Once again, a snippet of handwriting of a famous South African personality has surfaced and been analysed to see if there are any ‘juicy’ bits of information which can be gleaned from it. The analysis of small snippets of handwriting of well known personalities, raises questions of sensationalism and unfairness to the person to whom the handwriting belongs.

And once again I question the ethics surrounding such an exercise.
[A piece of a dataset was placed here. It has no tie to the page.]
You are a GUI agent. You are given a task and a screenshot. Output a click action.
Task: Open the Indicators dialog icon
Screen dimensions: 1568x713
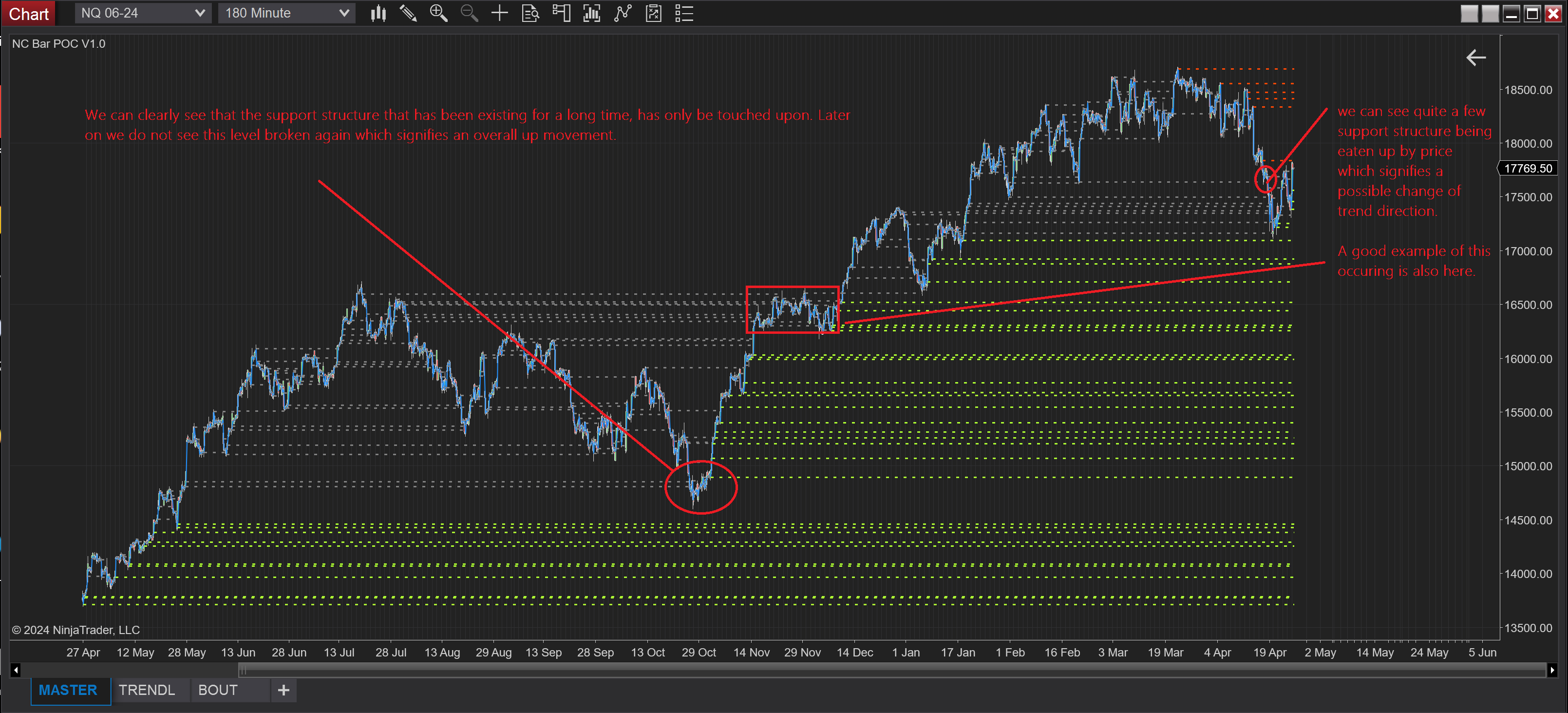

Handwriting Analysis is a very powerful tool in the assessment of personality and in the hands of a responsible, qualified handwriting analyst can provide very useful information.

BUT….. the questions must be asked about the privacy of the person whose handwriting is being analysed.  Did the person give permission for the handwriting to be analysed?  Did the person give permission for the report to be made public to all and sundry?  Has the handwriting been verified as belonging to that individual?

Furthermore, analysing but a couple of lines can simply not provide a balanced profile of the personality.  The analogy to use to explain this is if someone  can be  recognised by looking only at the chin.  Can you recognise a person if you have only the chin to go on?  This kind of analysis is reckless and irresponsible and an invasion of privacy.

This kind of activity gives handwriting analysis a very bad name and once again highlights the need for this science to be regulated.  Handwriting Analysts, who are properly trained (approx 3 years of training), are not soothsayers, crystal ball readers and the like.  Properly trained handwriting analysts understand the need for  objectivity, professional conduct and following standard processes even when an analysis reveals uncomfortable information.  The handwriting analyst is often faced with how to convey such uncomfortable information, if at all.   Furthermore, the professional handwriting analyst is aware of and guards against confirmation bias during the analysis in order to provide an objective and sensitive personality report.

Thus, handwriting analysis for personality profiling, is not a simple matter of picking up elements in a snippet of handwriting or a signature and drawing off the cuff conclusions.